Por seu lado, as preterições nas promoções de 1 998 e 1 999 basearam-se no facto de “ser altamente censurável, por violar princípios éticos e morais inerentes à condição de militar, a conduta expressa na factualidade apurada no acórdão de 6/7/94, do 3.º TMTL” e não poderem “deixar de relevar na valoração das qualidades profissionais e pessoais daquele militar, em termos da sua adequabilidade para as funções do posto superior, ainda que dos mesmos não seja possível, como não é, tirar consequência disciplinares ou criminais”, pelo que “considerando que a especificidade e importância do posto de Sargento-Mor é de tal ordem que não deve ser ocupado por militares cujas qualidades possam ser postas em causa.”
A situação de preterido é uma situação de exclusão de promoção temporária (artigo 65.º), tal como, aliás, a de demorado, implicando, contudo, a preterição num mesmo posto e em dois anos seguidos, a exclusão definitiva da promoção (artigo 195.º, n.º 2), que foi o que aconteceu com o acto contenciosamente impugnado.
Ora, tendo em conta as disposições do EMFAR enunciadas, temos que, no que respeita à demora na promoção a Sargento-Chefe, não só os fundamentos foram diferentes dos da preterição à promoção a Sargento-Mor, como a promoção se consumou, sem qualquer prejuízo para o recorrente contencioso.
No que respeita à preterição da promoção a Sargento-Mor, temos que o que verdadeiramente estava em causa, e foi impedido, foi a promoção a esse posto, para o que eram necessárias duas preterições (artigo 195.º, n.º 2), funcionando, assim, a primeira preterição como instrumental da não promoção definitiva.
A circunstância de terem sido os mesmos factos, dos quais foram extraídas as mesmas consequências, que determinaram que fosse preterido em 1 988 e em 1 989, que se não discutem no presente recurso, levavam a que o recorrente contencioso não satisfizesse, de facto, o requisito estabelecido na alínea c) do artigo 60.º (artigo 67.º, n.º 1, alínea a).
Ora, estando em causa a promoção àquele posto, a mesma não se podia concretizar sem a verificação dos requisitos estabelecidos na lei e que foram enunciados, sendo a preterição de 1 998 meramente temporal e instrumental, nada impedindo que essas mesmas razões viessem a ser tomadas em conta em nova apreciação feita em 1999.
É que o decurso do prazo de um ano não fez desaparecer o acto ilícito gerador da falta de qualidades pessoais que o impediu de ser promovido em 1 998 (pelo menos não está em discussão essa questão), só com a preterição definitiva tendo esse acto sido definitivamente valorado.
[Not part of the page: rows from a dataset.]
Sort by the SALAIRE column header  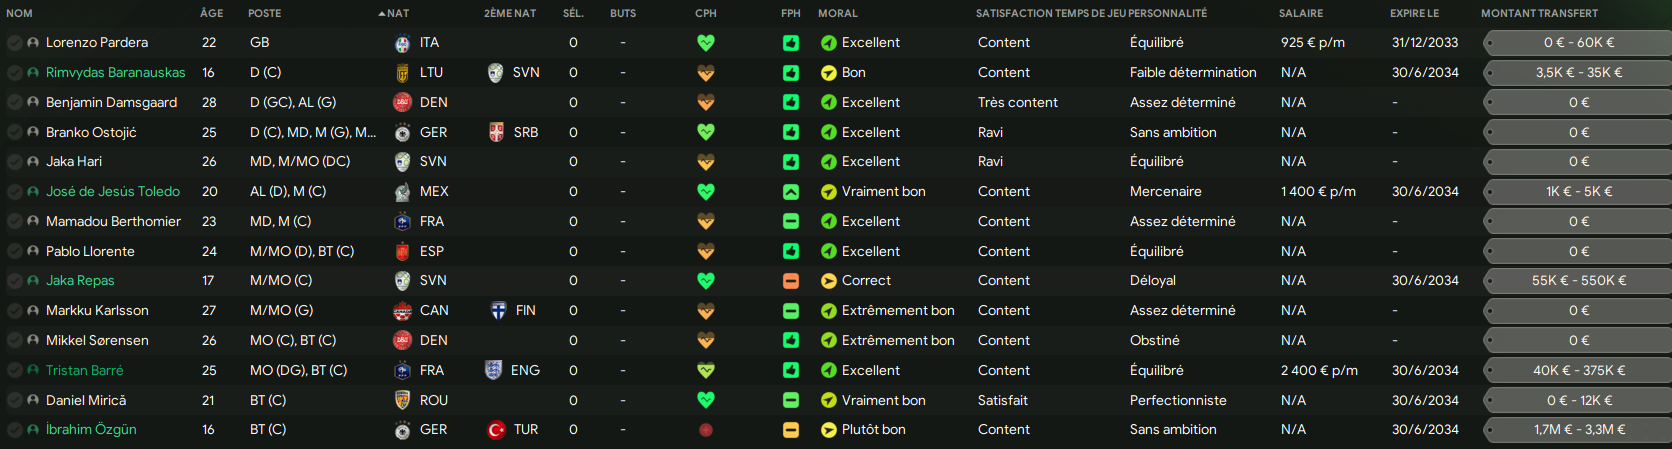1300,13
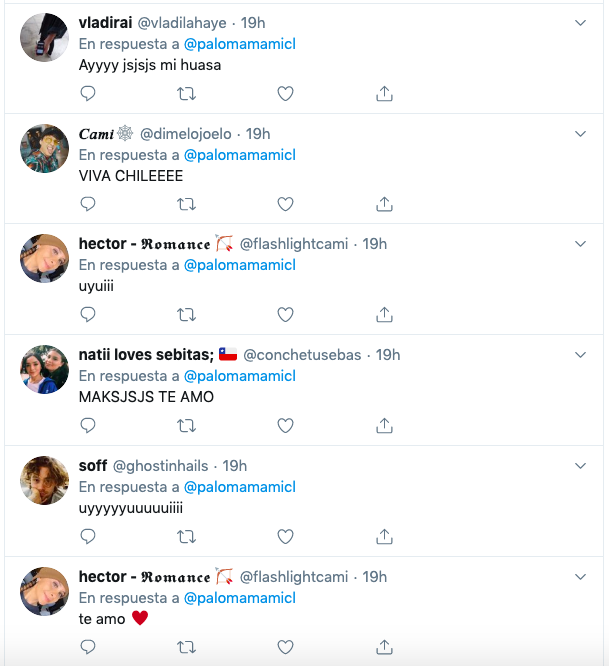Share soff's tweet via upload icon

[384, 536]
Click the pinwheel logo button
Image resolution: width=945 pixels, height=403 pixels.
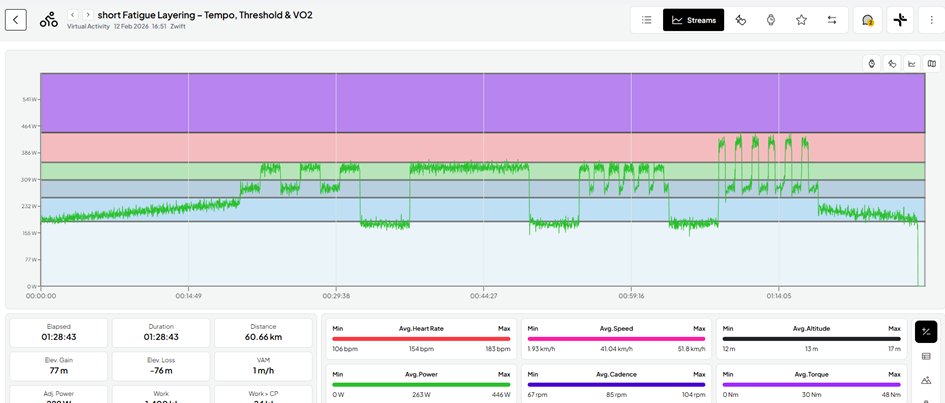900,19
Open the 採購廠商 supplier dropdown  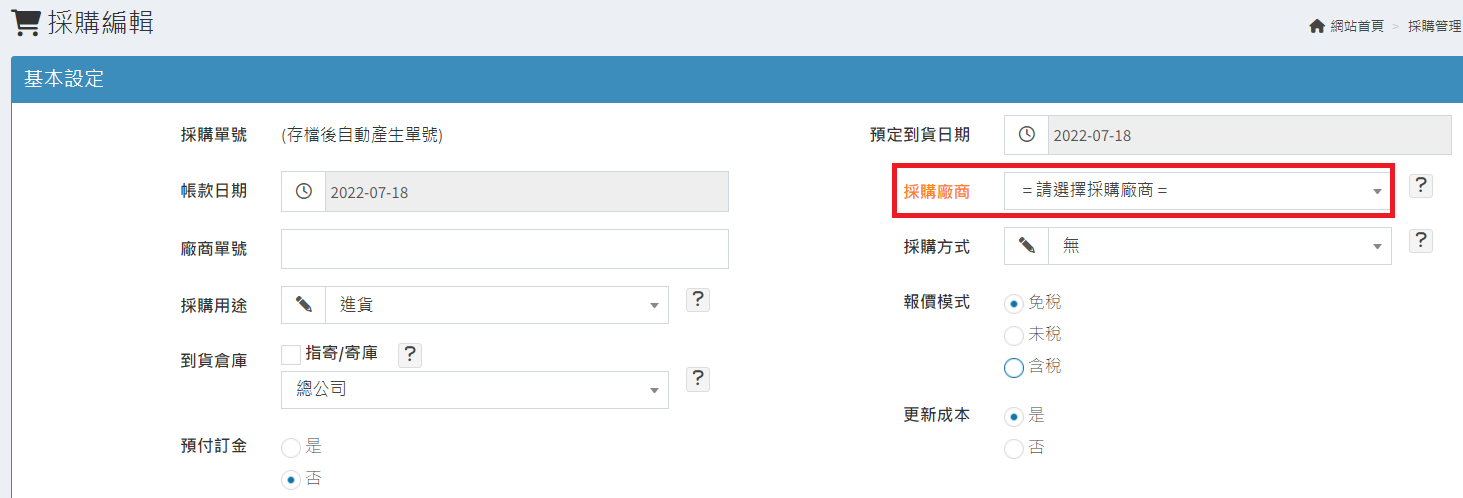point(1197,190)
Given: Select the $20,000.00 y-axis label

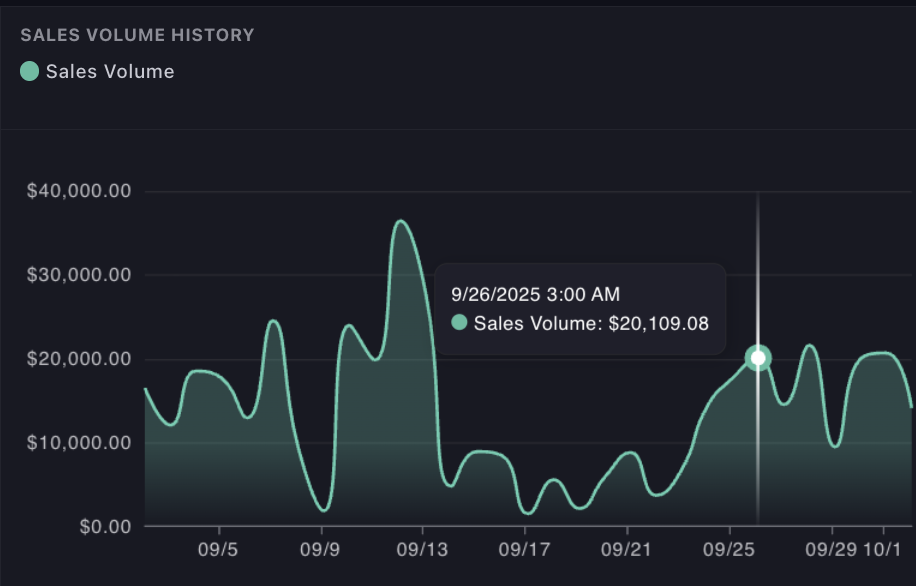Looking at the screenshot, I should coord(80,359).
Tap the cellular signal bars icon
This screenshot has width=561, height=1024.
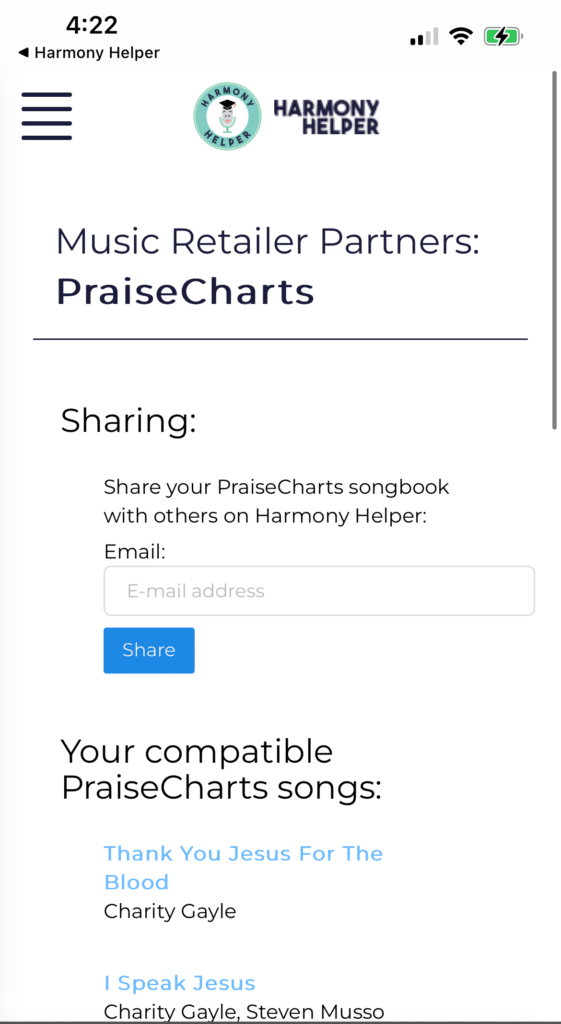[x=424, y=37]
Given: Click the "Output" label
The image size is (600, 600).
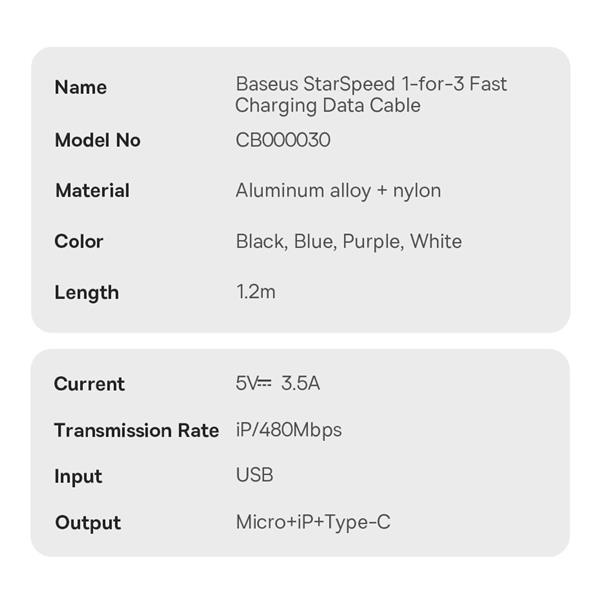Looking at the screenshot, I should point(87,522).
Entendimento diferente levava a que os factos por que o recorrente contencioso foi condenado só pudessem produzir efeitos durante um ano, impedindo a autoridade recorrida de os levar em conta naquilo que era verdadeiramente determinante, que era a promoção, quando a causa da preterição se mantinha.
Donde se terá de concluir que não houve qualquer repetição de sanções ao recorrente contencioso, mas apenas o reconhecimento definitivo da não verificação dos requisitos de promoção, que não estão em discussão, pelo que não foi violado o principio do “Ne bis in idem”.
Pelo que procedem as restantes conclusões das alegações do recorrente.